According to radiological findings of echocardiography in this study; decreased fractional shortening below 28% was found in 29 cases. By examination of these cases it was found that all of them had tachypnea and tachycardia, 19 cases had enlarged tender liver, 15 cases had raised JVP and when LUS was done to these patients; B lines were found in 27 cases. Left ventricular enlargement in 21 cases (35%), valvular regurge in 27 cases (45%), and pulmonary hypertension in 9 cases (15%).

The study results are in agreement with Kirkpatrick et al. which reported that heart failure is classically described as left ventricular (LV) dysfunction leading to congestion and reduced systemic perfusion, most often manifesting symptomatically as dyspnea and fatigue.

Leukocytosis was found in 21 cases (35%) in this study which agree with D. Masarone et al. which mentioned that leukocytosis may result from stress or signal to an underlying infection.

According to the management in this study, baseline antibiotics were prescribed in all cases which is the usual practice in the unit. It is a pity to do this but it was a must because bacterial infection is endemic in the locality & to protect against hospital acquired infection. All cases received Ampicillin/ sulbactam. The decision was taken to upgrade the antibiotics in 30% of cases in the form of ceftazidime in 5 cases, cefotaxime in 10 cases and cefepime in 3 cases. 50 cases (83%) were on anti-failure medication. 36 cases were already on anti-failure medication before admission. Anti-failure medications were newly prescribed in 14 cases. In this study, 55 cases (92%) clinically improved and were discharged, while 5 cases (8%) died as they were suffering from severe respiratory distress. Three cases died due to fulminant chest infection and two cases died due to heart failure and cardiogenic shock. The duration of admission ranged from 3 days up to 11 days.

On congruence with C.C. Engelings et al. study which reported that the leading causes of death in congenital heart diseases were heart failure and sudden cardiac death.

Regarding the previous results, to our knowledge; this is a unique study to use combination between history, physical examination and investigations as lung ultrasound, echocardiography, complete blood count and chest x ray. This study has several strengths and unique work. 60 children aged from 1 month to 16 years were enrolled and performed all tests in a busy tertiary hospital, suggesting that chest sonar can be a useful approach. Also in this work, there were two experts; one in echocardiography and the other in lung ultrasound. It is believed that lung ultrasound could diagnose by itself pulmonary edema, pneumonia, air trapping even pleural effusion and pneumothorax without use of other modalities such as chest X ray and CT chest. The main limitation of radiography is the risk of damage from ionizing radiation.

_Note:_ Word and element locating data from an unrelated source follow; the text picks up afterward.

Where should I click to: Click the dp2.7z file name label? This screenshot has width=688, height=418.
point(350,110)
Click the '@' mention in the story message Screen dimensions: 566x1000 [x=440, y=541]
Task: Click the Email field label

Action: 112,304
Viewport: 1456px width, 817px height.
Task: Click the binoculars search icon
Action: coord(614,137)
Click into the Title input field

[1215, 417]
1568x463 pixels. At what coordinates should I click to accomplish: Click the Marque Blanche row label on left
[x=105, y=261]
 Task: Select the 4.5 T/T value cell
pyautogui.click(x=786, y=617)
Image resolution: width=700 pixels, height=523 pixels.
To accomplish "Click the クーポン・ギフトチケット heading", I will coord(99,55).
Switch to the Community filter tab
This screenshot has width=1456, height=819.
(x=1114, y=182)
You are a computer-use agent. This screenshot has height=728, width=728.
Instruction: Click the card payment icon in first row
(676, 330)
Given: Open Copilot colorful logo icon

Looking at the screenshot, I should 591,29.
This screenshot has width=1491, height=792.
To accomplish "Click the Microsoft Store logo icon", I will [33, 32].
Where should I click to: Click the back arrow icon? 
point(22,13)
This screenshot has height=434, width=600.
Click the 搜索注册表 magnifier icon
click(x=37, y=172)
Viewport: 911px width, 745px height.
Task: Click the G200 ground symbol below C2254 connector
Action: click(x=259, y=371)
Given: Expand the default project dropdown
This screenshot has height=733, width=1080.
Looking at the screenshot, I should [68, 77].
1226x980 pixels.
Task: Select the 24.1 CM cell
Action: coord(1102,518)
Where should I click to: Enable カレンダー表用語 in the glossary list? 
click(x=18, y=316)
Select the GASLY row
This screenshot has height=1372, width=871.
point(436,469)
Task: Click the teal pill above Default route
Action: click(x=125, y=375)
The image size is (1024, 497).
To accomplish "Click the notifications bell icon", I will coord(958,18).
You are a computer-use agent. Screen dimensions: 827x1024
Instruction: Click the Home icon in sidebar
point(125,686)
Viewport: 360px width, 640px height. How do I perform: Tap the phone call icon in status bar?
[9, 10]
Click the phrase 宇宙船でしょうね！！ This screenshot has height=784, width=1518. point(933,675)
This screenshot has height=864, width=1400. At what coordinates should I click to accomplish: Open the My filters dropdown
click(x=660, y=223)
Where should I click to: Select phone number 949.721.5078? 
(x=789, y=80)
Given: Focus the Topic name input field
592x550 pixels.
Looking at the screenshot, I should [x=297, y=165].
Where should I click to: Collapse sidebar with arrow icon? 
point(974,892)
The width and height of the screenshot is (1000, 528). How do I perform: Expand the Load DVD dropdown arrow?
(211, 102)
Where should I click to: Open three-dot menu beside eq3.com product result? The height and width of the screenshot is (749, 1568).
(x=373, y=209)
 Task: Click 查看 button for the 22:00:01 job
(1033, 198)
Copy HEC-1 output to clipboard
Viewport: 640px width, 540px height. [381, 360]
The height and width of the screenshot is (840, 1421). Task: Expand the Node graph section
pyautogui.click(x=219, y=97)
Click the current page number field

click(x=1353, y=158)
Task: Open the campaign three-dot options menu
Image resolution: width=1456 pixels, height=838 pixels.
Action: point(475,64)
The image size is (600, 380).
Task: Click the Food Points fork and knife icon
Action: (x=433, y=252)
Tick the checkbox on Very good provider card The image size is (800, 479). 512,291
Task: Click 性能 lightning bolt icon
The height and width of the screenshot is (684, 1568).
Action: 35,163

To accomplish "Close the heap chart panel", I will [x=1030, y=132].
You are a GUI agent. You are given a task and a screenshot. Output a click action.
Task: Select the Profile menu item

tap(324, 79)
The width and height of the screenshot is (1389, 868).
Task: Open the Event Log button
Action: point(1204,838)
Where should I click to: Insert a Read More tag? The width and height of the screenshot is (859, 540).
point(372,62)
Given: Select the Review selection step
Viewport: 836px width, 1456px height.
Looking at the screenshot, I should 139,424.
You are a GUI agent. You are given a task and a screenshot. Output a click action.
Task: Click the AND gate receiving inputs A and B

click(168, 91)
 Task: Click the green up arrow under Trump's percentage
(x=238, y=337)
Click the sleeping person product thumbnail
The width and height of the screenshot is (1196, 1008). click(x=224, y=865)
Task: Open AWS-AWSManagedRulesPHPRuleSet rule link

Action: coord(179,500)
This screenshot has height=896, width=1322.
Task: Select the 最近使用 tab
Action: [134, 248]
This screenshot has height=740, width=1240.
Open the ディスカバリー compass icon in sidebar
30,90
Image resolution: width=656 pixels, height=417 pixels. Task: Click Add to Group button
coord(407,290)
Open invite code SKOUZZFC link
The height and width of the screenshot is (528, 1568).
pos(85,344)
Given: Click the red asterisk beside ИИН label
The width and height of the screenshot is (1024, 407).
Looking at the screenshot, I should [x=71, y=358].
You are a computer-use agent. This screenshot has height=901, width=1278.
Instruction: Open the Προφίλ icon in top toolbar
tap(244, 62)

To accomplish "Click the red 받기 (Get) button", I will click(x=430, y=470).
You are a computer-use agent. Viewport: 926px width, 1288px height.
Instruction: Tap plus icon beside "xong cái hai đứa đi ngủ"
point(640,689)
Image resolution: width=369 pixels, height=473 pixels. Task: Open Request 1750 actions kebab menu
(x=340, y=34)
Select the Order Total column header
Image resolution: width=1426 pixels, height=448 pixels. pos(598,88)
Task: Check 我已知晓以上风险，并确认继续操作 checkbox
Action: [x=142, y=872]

Blind use of antibiotics should be avoided as it could be cause of drug resistance and repeated chest infections in cardiac patients as it was mentioned before.

Conclusion

Moreover by applying use of lung ultrasound in pediatric cardiology ward to diagnose or to confirm the diagnosis of chest infection, air trapping, lung congestion up to pulmonary edema. Differentiating which line of treatment is better to the patients, antibiotics or bronchodilators or anti-failure medication avoiding blind use of antibiotics. Hope to apply LUS as day and night approach for progress on anti-failure medication and help changing line of treatment together with other tools as biomarkers and inferior vena cava index [7].